Une résolution pour 2014 : valoriser nos déchets

recyclage des déchets

L’année 2013 a fait place à 2014, l’heure est donc aux résolutions pour cette nouvelle année. Sortons donc de nos préoccupations égocentrées, ayons d’autres ambitions que la perte de poids, essayons d’ajuster notre consommation à nos aspérités sociales et environnementales. Pourquoi ne pas décider de valoriser nos déchets ?

En octobre 2013, la sortie en salle du film « Super Trash », dont la bande-annonce avait été mise en ligne sur Youtube en juillet 2013, a marqué les esprits, à juste titre.
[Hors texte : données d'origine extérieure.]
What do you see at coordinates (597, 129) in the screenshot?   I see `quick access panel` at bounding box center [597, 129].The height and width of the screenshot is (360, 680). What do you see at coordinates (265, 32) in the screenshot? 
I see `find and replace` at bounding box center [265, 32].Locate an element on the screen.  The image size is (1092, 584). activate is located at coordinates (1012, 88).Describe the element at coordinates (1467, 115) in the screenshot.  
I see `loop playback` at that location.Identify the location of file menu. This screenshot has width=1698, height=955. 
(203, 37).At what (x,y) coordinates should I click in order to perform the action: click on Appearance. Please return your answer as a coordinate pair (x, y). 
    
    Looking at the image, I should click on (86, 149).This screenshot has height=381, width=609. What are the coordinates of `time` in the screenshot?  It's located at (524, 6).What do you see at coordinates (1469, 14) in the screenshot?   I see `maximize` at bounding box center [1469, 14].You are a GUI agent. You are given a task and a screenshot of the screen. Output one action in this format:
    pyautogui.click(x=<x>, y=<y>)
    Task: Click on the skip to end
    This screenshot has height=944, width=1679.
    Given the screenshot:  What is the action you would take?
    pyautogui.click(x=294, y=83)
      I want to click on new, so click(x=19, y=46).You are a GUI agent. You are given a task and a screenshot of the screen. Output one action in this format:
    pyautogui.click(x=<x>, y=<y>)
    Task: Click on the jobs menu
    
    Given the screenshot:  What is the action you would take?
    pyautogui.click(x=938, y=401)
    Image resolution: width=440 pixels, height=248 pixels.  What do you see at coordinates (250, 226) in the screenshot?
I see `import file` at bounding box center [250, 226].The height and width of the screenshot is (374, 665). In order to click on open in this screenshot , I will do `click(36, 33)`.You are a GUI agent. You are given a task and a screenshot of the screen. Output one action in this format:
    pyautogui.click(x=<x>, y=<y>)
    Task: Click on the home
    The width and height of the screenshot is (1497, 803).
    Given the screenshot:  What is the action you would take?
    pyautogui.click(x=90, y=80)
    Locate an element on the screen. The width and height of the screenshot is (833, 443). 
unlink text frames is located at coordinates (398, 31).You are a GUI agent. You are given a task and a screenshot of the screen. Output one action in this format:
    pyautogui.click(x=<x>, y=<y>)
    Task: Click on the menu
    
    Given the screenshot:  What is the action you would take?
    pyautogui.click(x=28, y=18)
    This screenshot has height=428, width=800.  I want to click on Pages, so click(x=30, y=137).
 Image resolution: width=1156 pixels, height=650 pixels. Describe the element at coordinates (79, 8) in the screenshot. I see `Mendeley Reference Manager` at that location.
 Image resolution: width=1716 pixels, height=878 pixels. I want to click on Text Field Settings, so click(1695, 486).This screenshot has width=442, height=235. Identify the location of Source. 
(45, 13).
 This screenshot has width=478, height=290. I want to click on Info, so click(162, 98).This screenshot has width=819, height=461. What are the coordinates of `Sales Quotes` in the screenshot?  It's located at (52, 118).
Autre fait marquant de l’année 2013, le lancement en février, de l’Institut de l’économie circulaire à Paris. Lors de son inauguration, François Michel Lambert, Président de l’Institut de l’économie circulaire et Député des Bouches du Rhône, partait du constat quasi-unanime que le système économique linéaire consistant à « extraire, fabriquer, consommer puis jeter est à bout de souffle ».

En effet, il est temps de « faire des déchets des uns les ressources des autres ». La valorisation des déchets, en électricité verte par exemple, constitue une option bénéfique à plus d’un titre. Non seulement le déchet est recyclé, mais l’énergie produite est une électricité verte.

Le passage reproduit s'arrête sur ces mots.